C’est une responsabilité tant nationale qu’européenne et mondiale. Cette indépendance sera aussi le gage d’un contrôle efficace de la sûreté et l’aboutissement d’une transparence effective vis-à-vis de la société civile, préalables indispensables à une instauration de la confiance en la sûreté de l’énergie nucléaire.

400.- Au sein de certains États, l’Autorité de sûreté nucléaire n’est pas indépendante, pour des raisons culturelle, économique ou politique. Cette situation n’est pas sans conséquences sur le contrôle de la sûreté nucléaire. Ainsi, au Japon, le fait que l’autorité de sûreté ne fut pas indépendante du Gouvernement a été considéré comme un problème dans la gestion de crise de Fukushima.

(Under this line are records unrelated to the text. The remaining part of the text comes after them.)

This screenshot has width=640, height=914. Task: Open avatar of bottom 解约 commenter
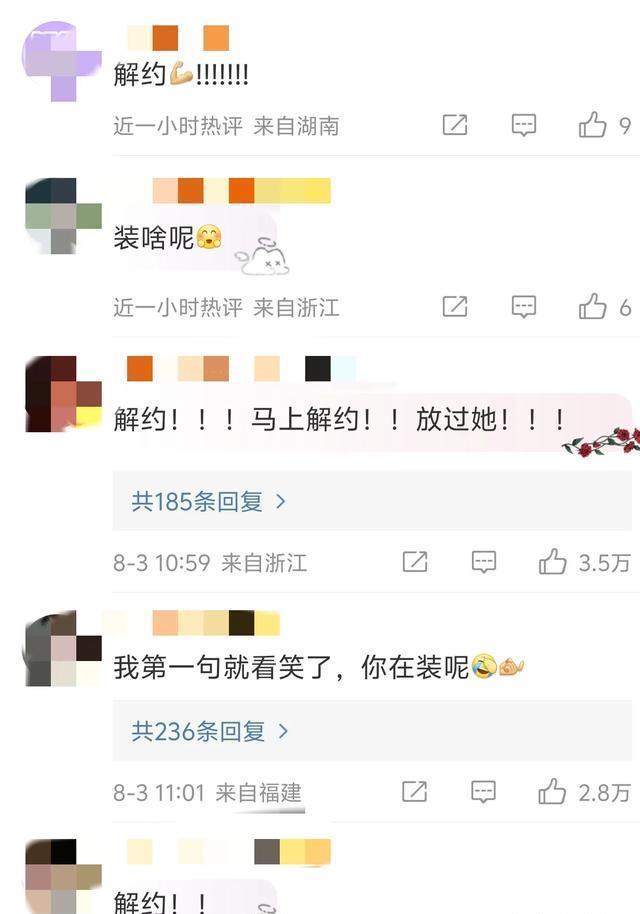63,876

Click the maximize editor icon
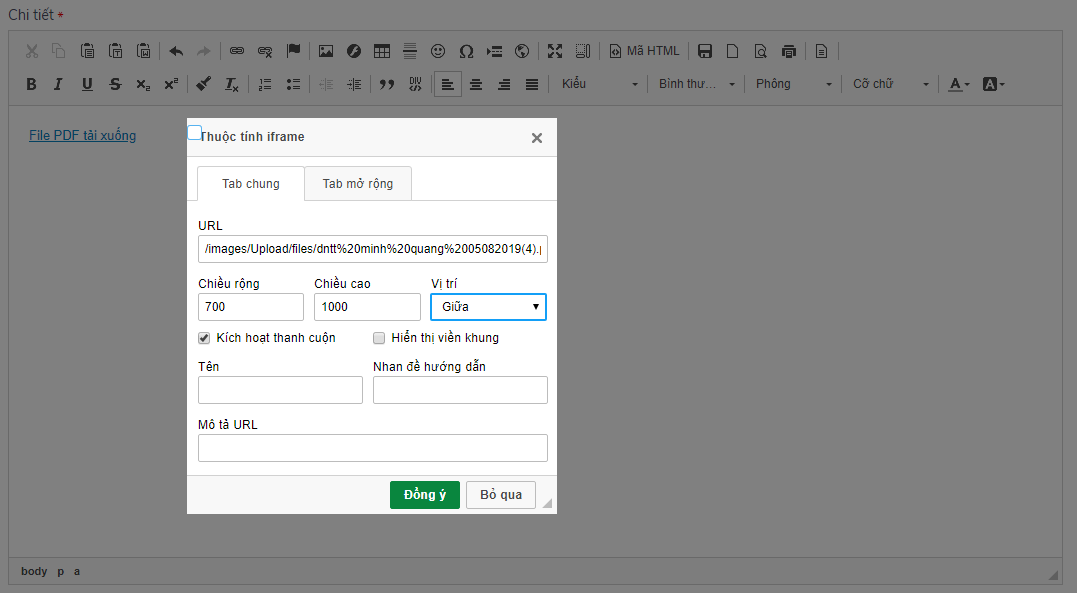pos(555,51)
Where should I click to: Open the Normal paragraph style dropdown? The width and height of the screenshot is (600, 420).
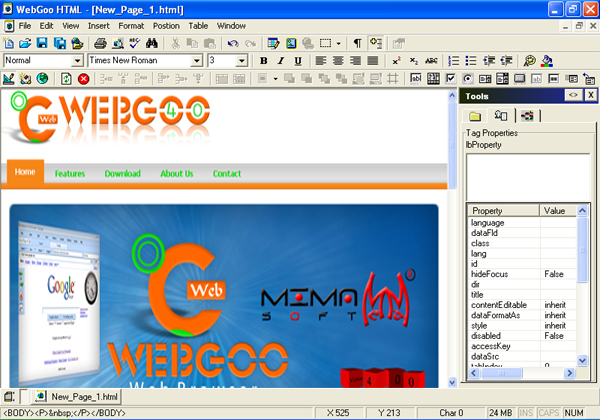[77, 61]
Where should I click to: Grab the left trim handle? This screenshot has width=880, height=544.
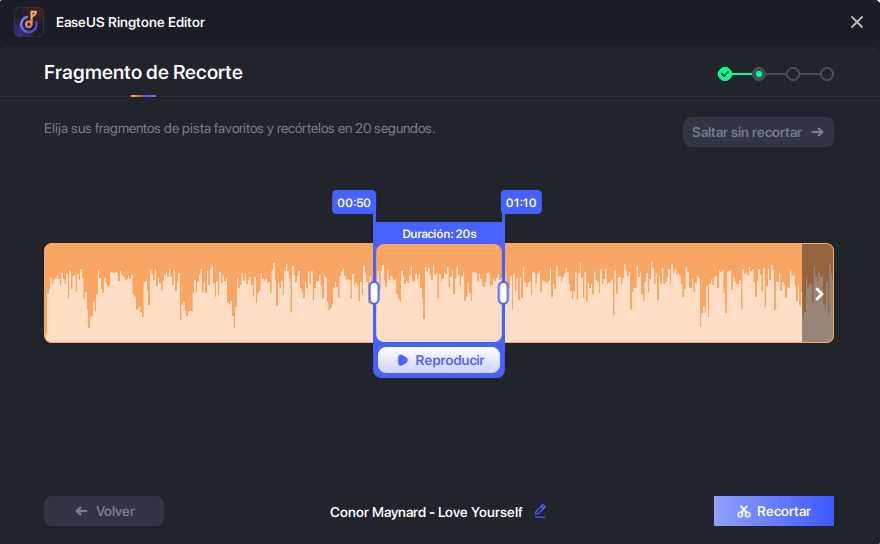(374, 293)
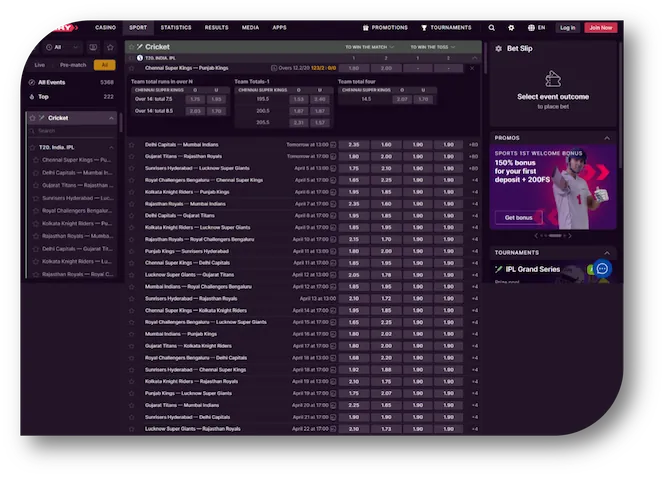Image resolution: width=665 pixels, height=477 pixels.
Task: Open the live chat bubble icon
Action: [601, 269]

Il convient d’évoquer dans une première partie, l’indépendance de l’autorité de sûreté nucléaire en quoi la responsabilité nationale (Chapitre I), viendra ensuite une analyse sur un avant et après Fukushima vers une culture de contre pouvoirs de l’autorité, (Chapitre II) avant d’examiner l’opportunité de modifier le statut de l’AAI, en France, vers une indépendance de jure (Chapitre III)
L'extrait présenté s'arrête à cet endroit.